Концерт закончился. Дневная слякоть схватилась морозом. Тротуар – сплошной каток. Мы с Колей от улицы Герцена к метро еле ползли, вцепившись друг в друга. Он полагал, верно, что поддерживает меня, но когда мне, оскользнувшись, удавалось сохранить равновесие, подводила его больная нога. Инстинкт утопающего – он меня вниз, в лужу, утягивал, и тонкий ледок рассыпался с хрустом.
Обрушенная им в очередной раз, я разлеглась как тюлениха в мокрой, тяжелой шубе. И безудержно расхохоталась. Смеются ведь над другими, а вот хохочут над собой. До колик, изнемогая. Империя, откуда я родом, содрогалась в судорогах от анекдотов, аж слезы навертывались. Истратив их вот так, сухими глазами встретили горе.
УТРАЧЕННЫЕ ГРЕЗЫ
Не знаю, когда и как это произошло. Ничто вроде бы не предвещало разрыва-отрыва с привычным моим родителям.

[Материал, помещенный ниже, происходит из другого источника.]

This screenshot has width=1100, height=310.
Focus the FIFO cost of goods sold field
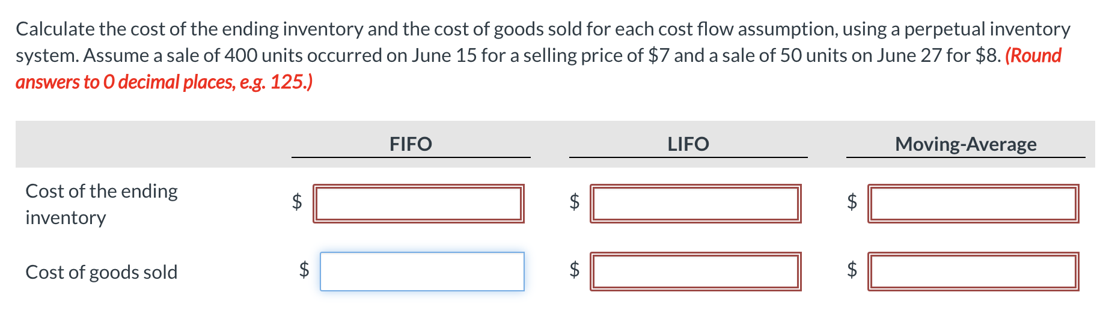pyautogui.click(x=422, y=272)
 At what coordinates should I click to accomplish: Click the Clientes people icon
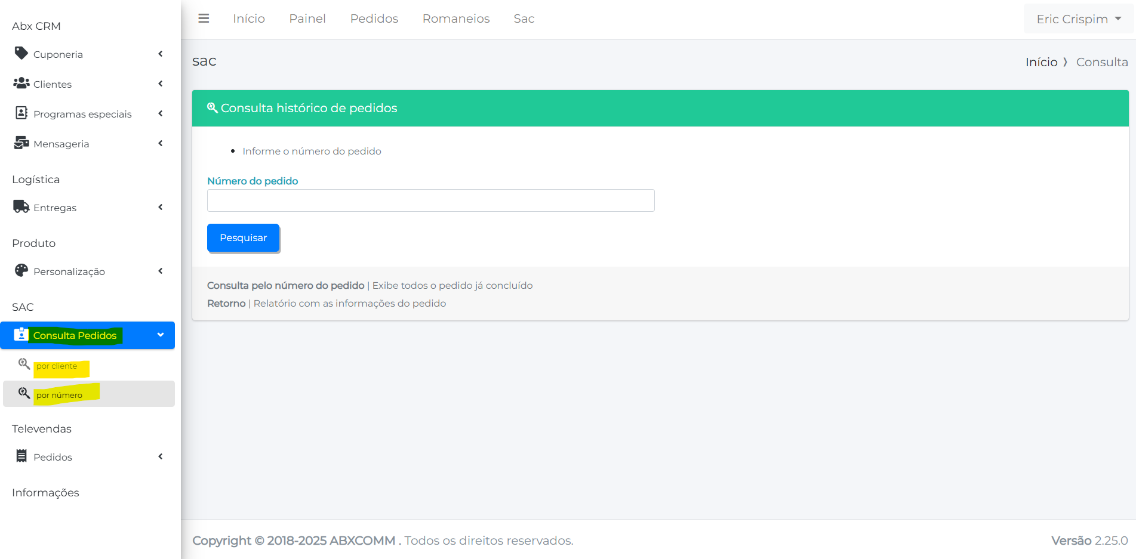click(x=21, y=84)
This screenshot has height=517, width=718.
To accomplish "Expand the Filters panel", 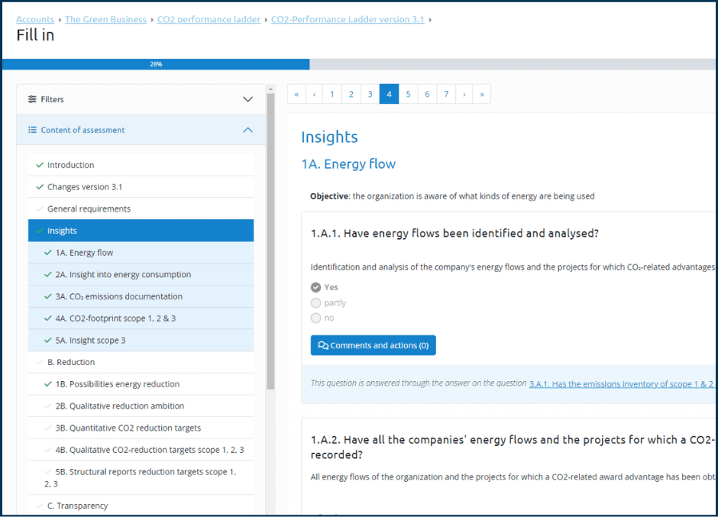I will pos(247,99).
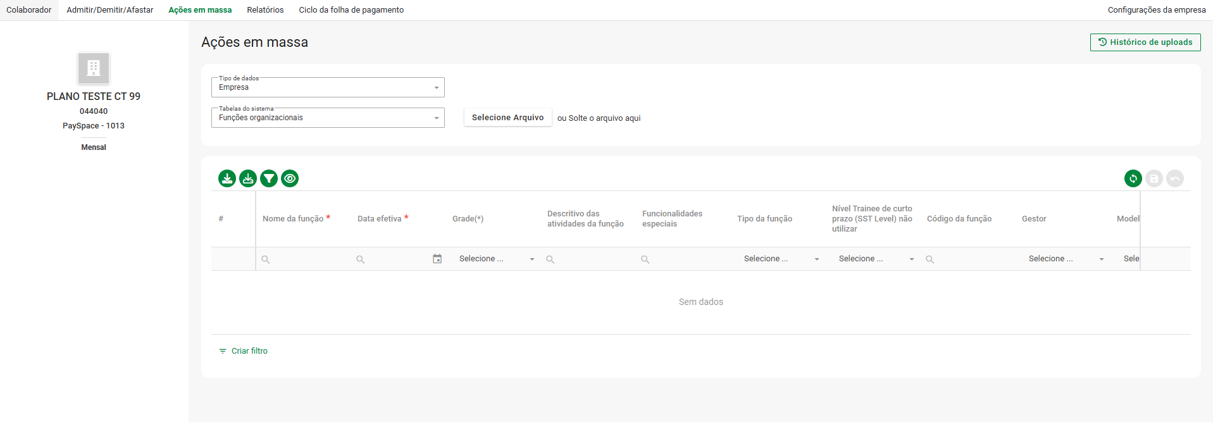
Task: Click the greyed-out save disk icon
Action: pyautogui.click(x=1154, y=178)
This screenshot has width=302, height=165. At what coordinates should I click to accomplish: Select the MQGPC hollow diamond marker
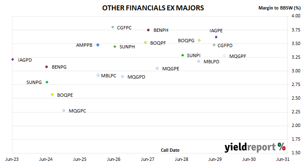[64, 110]
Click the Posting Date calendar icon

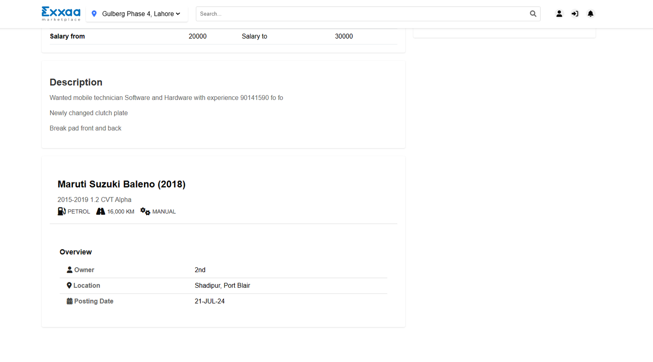click(70, 301)
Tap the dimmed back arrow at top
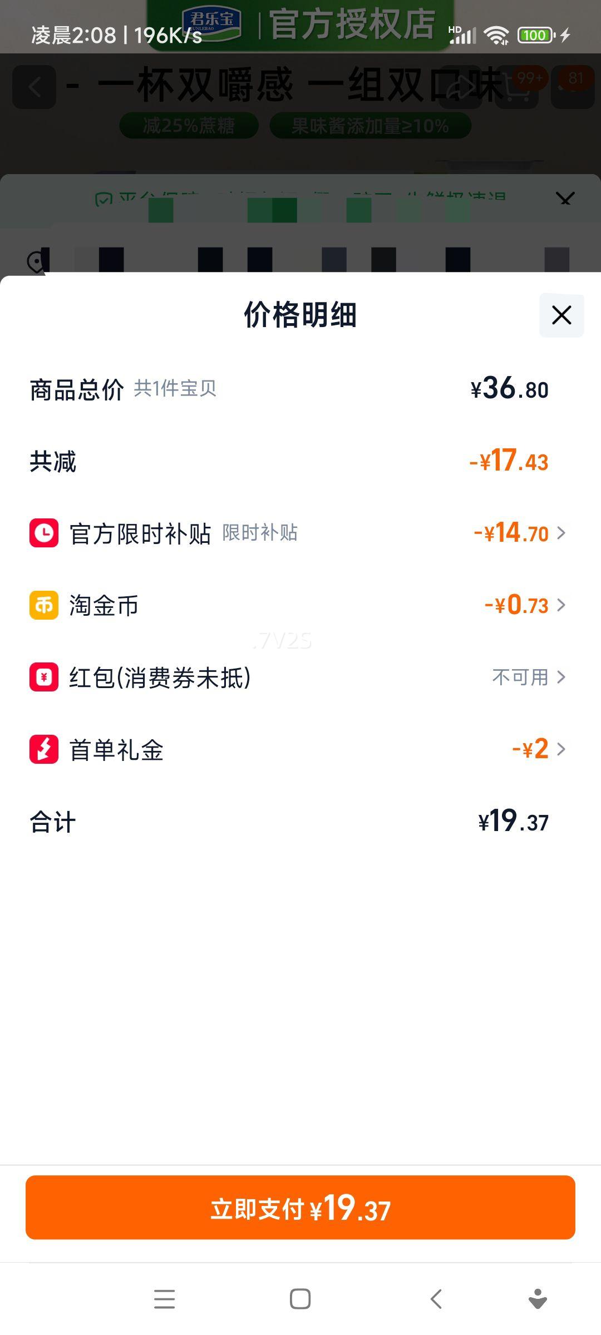Screen dimensions: 601x1335 (35, 87)
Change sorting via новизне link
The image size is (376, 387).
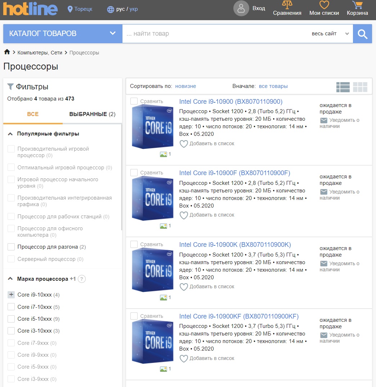tap(185, 86)
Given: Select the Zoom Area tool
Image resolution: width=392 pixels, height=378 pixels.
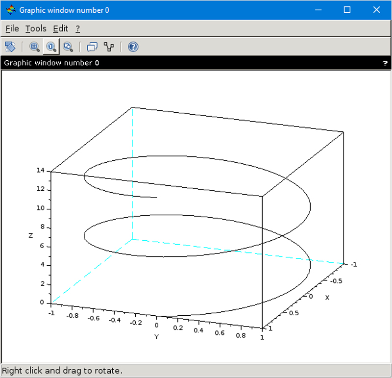Looking at the screenshot, I should click(x=69, y=47).
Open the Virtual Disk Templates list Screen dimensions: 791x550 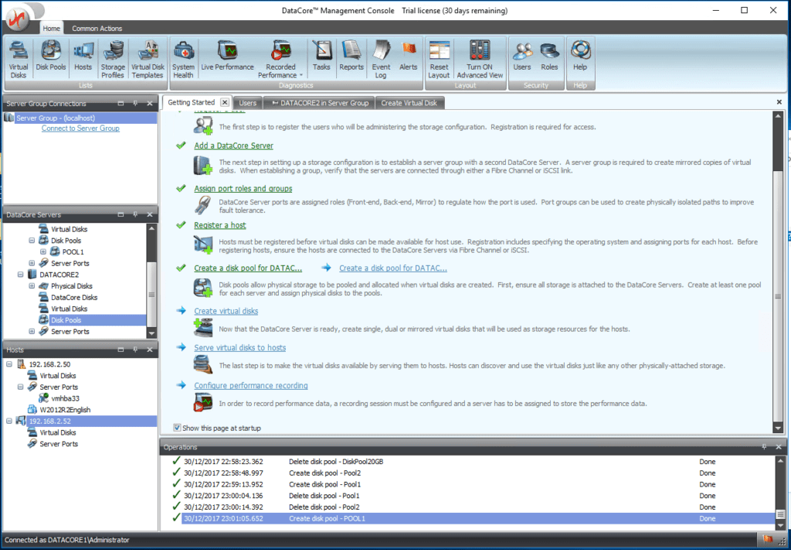tap(148, 58)
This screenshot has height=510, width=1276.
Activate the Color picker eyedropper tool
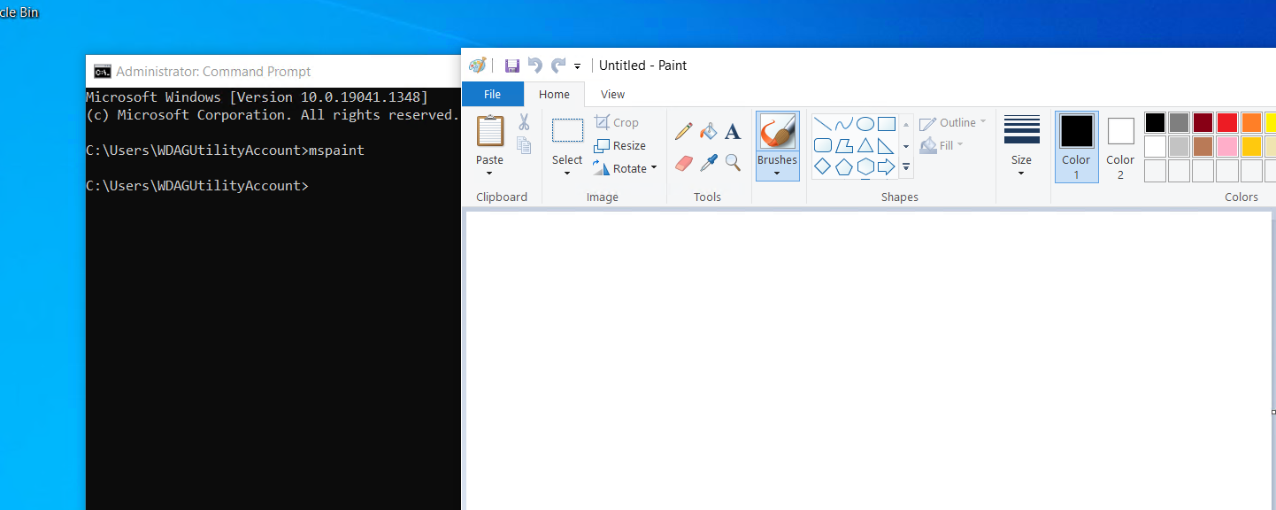pos(708,163)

Разве что с малолетства тяга к перемене места у меня сочеталась с подступающей к горлу тоской. Даже если уезжали мы ненадолго, всего лишь на месяц, в отпуск. Но вокзальная сутолока с элементом безумия, отчаяния, побега, приводила в такое волнение, что если бы родительское внимание не поглощалось целиком беспокойством за чемоданы, которые юркий носильщик, пропадая в толпе, куда-то уносил, мое будущее тогда бы уже приоткрывалось. Накануне отъезда не получалось уснуть. Я прощалась мысленно с тем, что оставляла, точно предчувствуя, что так и будет – расставание предстоит навсегда.
Путешествовать налегке в советские времена не удавалось, забытое дома нельзя было возместить нигде. В империи, за исключением столицы, все, даже самое элементарное, обиходное являлось дефицитом, и туалетное мыло, и резиновые купальные шапочки, не говоря уже о махровых полотенцах. Поэтому все на себе тягали, купе забивалось багажом. Не припомню, чтобы родители сокрушались налетом сажи, осевшим повсюду, включая постельное белье. Вонь из сортира не мешала с аппетитом поедать традиционного жареного цыпленка, разложенного на газете вместе со столь же традиционными крутыми яйцами. Мама ловко их облупливала красивыми в кольцах руками, папа смачно откусывал малосольный огурец. Их бодрая стойкость давалась им вроде бы без усилий и уж точно без ропота. Собственно, это был единственный способ существования в такой стране.